Вбежавшие первыми не успели даже подивиться представившемуся им неожиданному зрелищу этой прекрасной белой залы, как страшный залп из сотни бойниц, проделанных в стенах залы, осыпал их со всех сторон градом пуль. Громадный купол этого полушария наполнился стонами, криками, проклятиями раненых и умирающих.
Удержаться на этой позиции было совершенно невозможно. Что могли сделать мужество и самоотверженность храбрых матросов против врага, скрывавшегося за крепкими стенами, врага, с которым нельзя было сразиться, но который сам разил беспощадно?!

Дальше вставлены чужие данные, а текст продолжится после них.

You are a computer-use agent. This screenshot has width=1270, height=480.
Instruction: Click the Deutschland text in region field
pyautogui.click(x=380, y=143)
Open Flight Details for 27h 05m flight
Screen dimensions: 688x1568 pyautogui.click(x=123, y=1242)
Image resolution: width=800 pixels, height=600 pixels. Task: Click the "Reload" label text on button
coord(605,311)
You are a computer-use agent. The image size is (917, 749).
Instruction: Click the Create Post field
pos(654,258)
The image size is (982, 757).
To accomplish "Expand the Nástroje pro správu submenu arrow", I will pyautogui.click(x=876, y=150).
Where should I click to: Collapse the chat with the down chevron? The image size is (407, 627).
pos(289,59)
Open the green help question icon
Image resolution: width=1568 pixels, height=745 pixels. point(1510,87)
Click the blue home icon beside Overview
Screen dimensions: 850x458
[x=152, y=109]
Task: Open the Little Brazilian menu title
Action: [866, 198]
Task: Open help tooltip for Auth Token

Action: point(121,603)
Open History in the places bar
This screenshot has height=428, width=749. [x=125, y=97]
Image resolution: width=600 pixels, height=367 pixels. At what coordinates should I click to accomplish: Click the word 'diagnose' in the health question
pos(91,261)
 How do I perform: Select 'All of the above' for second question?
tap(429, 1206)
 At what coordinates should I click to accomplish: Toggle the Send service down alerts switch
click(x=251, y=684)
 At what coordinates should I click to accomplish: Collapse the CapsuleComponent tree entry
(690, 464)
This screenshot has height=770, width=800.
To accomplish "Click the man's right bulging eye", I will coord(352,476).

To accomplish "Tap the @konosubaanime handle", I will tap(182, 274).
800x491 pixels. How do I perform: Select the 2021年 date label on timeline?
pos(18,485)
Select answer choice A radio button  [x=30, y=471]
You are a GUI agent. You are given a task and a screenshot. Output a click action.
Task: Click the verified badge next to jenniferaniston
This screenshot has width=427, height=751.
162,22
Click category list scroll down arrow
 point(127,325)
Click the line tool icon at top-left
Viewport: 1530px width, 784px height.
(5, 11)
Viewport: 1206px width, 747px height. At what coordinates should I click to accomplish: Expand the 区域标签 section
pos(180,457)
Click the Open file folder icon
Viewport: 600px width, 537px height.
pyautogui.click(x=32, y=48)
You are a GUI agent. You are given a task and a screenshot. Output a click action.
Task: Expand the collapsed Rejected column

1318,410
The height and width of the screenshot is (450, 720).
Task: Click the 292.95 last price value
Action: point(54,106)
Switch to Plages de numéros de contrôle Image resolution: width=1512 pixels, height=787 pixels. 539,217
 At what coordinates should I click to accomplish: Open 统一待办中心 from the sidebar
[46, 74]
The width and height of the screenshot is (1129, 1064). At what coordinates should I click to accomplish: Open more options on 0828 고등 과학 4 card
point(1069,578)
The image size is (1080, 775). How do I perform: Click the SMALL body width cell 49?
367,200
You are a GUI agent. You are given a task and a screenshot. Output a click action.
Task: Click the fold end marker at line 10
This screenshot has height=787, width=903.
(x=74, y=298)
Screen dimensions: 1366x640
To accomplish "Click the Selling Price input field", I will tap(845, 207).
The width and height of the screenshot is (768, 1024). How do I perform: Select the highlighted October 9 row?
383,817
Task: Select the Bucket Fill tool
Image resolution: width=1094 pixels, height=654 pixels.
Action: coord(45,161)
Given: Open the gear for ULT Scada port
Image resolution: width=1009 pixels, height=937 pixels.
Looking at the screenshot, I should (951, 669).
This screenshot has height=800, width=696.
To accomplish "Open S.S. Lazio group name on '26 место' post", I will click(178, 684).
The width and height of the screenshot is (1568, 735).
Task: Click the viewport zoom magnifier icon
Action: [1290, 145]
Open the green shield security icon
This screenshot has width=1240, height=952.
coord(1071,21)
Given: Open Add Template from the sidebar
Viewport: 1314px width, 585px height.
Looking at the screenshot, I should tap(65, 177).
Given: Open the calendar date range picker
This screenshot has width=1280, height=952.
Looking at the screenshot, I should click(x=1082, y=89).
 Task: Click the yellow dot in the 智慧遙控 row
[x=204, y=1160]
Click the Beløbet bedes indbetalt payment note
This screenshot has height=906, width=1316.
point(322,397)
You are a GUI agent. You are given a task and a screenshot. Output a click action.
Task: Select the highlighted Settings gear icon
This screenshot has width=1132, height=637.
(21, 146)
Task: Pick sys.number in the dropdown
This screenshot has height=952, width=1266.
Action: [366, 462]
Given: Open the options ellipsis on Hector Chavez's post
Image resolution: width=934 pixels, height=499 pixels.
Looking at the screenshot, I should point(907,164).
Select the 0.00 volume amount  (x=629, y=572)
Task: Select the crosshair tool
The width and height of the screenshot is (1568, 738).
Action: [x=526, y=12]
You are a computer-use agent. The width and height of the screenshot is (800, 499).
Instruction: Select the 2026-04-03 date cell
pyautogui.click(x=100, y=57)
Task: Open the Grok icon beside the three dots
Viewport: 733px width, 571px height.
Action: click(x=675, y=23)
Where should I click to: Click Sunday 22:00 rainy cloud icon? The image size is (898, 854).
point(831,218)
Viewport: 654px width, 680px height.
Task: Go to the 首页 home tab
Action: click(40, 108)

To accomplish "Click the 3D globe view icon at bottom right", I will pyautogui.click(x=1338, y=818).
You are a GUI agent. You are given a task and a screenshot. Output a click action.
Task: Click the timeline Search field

-- Назад!.. Отступайте!.. -- крикнул звонкий голос молодого мичмана, командовавшего передовым отрядом.
С перебитой пулей левой рукой этот геройский юноша не покидал своего поста и бодро шел вперед, стиснув зубы от боли и заложив сломанную руку за борт своего туго застегнутого мундира.
-- Отступай! -- крикнул он еще раз.
И матросы, устремившиеся было, подобно диким зверям, в эту залу, стали отступать в строгом порядке и вернулись в темный коридор, где находились остальные их товарищи.
Тем не менее атака была удачна, хотя эта удача была куплена ценой пролитой крови. Теперь уже победа над бандитами была вопросом только времени. Блокированные снаружи крейсером и паровым катером, они не могли и подумать о бегстве; их положение становилось отчаянным.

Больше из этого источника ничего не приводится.